Insert new column from 1D array to Numpy 3D array-CodePudding

I have two arrays using the MNIST dataset. First array shape is (60000,28,28) and the second array is (60000,).

Is it possible to combine these and make a new array that is (60000,28,28,1)? I've tried reshaping, resizing, inserting, concatenating and a bunch of other methods to no avail!

Would really appreciate some help! TIA!

CodePudding user response：

I think this is not possible. To combine any two arrays, they must have the same dimensions. And any two dimensions in each array must be of the same size.

You can imagine (60,000, 28, 28) array as a cube. The surface looking at you has the dimension of 28 x 28. Thus, all same-size surfaces behind it are 60,000 in number. If you want to add a new entity to it, it must have the same 3-D dimension. And at least two dimensions must match those of the first cube. Otherwise, it won't get concatenated exactly.

To combine (60,000, 28, 28) with another array, the second array should have any two of 60,000, 28, 28 as its dimensions. Let's suppose, the second one has (60,000, 28, 14). Then, you can concatenate and get the result:

z = np.concatenate((array1, array2), axis=2)
z.shape

Output:

(60000, 28, 42)

Alternatively, if the second array is (30,000, 28, 28):

z = np.concatenate((array1, array2), axis=0)
z.shape

Output:

(90000, 28, 28)

CodePudding user response：

It seems like you might have misunderstood how numpy arrays work or how they should be used.

Each dimension(except for the inner most dimension) of a an array is essentially just an array of arrays.
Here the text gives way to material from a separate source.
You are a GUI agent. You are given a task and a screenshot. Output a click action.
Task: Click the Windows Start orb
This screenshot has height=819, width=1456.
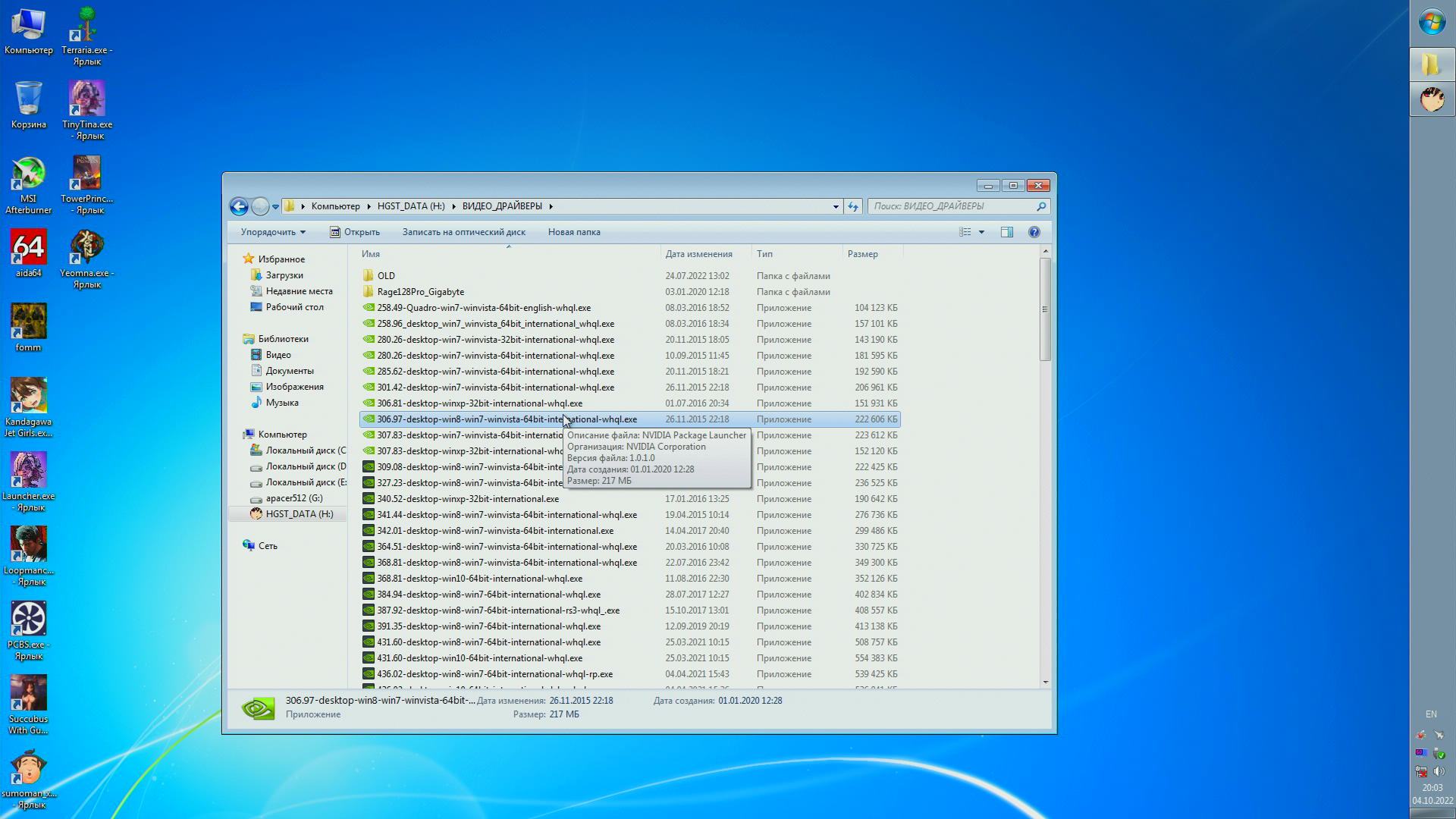tap(1432, 22)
So for your example with dimension (60000, 28, 28). You have an array with 60000 arrays, which in turn are arrays with 28 arrays. The final array are then a array of 28 objects of some sort.(Integers in the mnist dataset I think).

You can convert this into a (60000, 28, 28, 1) by using numpys expand_dims method like so:

new_array = numpy.expand_dims(original_array, axis=-1)

However, this will only make the last array be an array of 1 objects, and will not include the other array in any way.

From what I can read from your question it seems like you want to map the labels of the mnist dataset with the corresponding image. You could do this by making the object of the outermost dimension a tuple of(image<28x28 numpy array>, label<int>), but this would remove the numpy functionality of the array. The best course of action is probably to keep it as is and using the index of an image to check the label.